• Dataset records:
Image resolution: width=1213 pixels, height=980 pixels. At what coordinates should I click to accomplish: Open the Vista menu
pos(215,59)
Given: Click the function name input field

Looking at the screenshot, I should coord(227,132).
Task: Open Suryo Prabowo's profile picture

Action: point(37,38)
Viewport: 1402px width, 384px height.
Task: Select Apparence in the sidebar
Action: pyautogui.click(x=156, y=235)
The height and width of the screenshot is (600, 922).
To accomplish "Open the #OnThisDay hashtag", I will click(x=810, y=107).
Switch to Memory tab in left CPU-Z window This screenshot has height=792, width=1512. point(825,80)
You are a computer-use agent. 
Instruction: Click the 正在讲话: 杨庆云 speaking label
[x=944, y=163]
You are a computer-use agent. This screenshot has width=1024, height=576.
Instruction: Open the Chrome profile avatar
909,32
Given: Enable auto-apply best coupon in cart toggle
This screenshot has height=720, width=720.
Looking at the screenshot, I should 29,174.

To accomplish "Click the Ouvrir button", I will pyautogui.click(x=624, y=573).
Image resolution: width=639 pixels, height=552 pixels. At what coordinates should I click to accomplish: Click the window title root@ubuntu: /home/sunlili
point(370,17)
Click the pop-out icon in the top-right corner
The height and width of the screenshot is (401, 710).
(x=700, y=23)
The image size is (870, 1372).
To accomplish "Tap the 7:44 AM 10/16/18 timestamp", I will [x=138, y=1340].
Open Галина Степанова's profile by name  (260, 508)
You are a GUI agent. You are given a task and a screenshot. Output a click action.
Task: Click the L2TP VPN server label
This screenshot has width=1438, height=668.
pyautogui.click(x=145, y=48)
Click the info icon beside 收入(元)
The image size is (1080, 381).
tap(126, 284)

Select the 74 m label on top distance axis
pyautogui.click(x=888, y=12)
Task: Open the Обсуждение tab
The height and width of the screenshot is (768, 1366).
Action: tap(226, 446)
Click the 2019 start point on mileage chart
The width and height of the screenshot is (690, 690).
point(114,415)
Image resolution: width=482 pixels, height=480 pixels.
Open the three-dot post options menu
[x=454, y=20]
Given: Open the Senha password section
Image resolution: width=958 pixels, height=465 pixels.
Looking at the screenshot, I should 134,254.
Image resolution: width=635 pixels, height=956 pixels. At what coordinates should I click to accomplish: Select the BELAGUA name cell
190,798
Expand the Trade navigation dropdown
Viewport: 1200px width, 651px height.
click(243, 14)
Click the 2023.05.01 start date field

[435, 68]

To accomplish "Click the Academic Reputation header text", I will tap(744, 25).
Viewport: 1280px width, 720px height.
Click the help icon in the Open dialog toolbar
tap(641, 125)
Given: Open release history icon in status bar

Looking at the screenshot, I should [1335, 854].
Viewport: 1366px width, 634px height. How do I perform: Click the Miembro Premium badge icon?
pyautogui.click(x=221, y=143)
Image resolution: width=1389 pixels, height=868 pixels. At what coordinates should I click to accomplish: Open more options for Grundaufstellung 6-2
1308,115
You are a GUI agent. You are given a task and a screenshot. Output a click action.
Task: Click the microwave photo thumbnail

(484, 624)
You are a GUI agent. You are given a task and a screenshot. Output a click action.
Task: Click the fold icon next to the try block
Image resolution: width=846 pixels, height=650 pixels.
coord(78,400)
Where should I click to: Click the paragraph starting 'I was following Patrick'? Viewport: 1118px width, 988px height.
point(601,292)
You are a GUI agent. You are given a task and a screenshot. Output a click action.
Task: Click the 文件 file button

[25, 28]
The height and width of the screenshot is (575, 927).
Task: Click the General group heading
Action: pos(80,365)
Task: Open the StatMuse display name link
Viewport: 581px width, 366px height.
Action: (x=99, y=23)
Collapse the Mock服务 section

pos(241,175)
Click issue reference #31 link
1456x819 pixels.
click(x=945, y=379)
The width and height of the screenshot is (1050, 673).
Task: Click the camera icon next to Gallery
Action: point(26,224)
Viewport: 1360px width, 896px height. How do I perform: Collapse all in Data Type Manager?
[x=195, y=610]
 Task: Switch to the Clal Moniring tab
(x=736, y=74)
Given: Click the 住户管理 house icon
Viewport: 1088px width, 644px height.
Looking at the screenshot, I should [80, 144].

• Assignment:
Would you repeat, exactly and with nothing added, every line from the line containing "Task: Open the StatMuse display name link" through the last line of the records above?

• Exercise output:
Task: Open the StatMuse display name link
Viewport: 581px width, 366px height.
Action: (x=99, y=23)
Collapse the Mock服务 section

pos(241,175)
Click issue reference #31 link
1456x819 pixels.
click(x=945, y=379)
The width and height of the screenshot is (1050, 673).
Task: Click the camera icon next to Gallery
Action: point(26,224)
Viewport: 1360px width, 896px height. How do I perform: Collapse all in Data Type Manager?
[x=195, y=610]
 Task: Switch to the Clal Moniring tab
(x=736, y=74)
Given: Click the 住户管理 house icon
Viewport: 1088px width, 644px height.
Looking at the screenshot, I should [80, 144].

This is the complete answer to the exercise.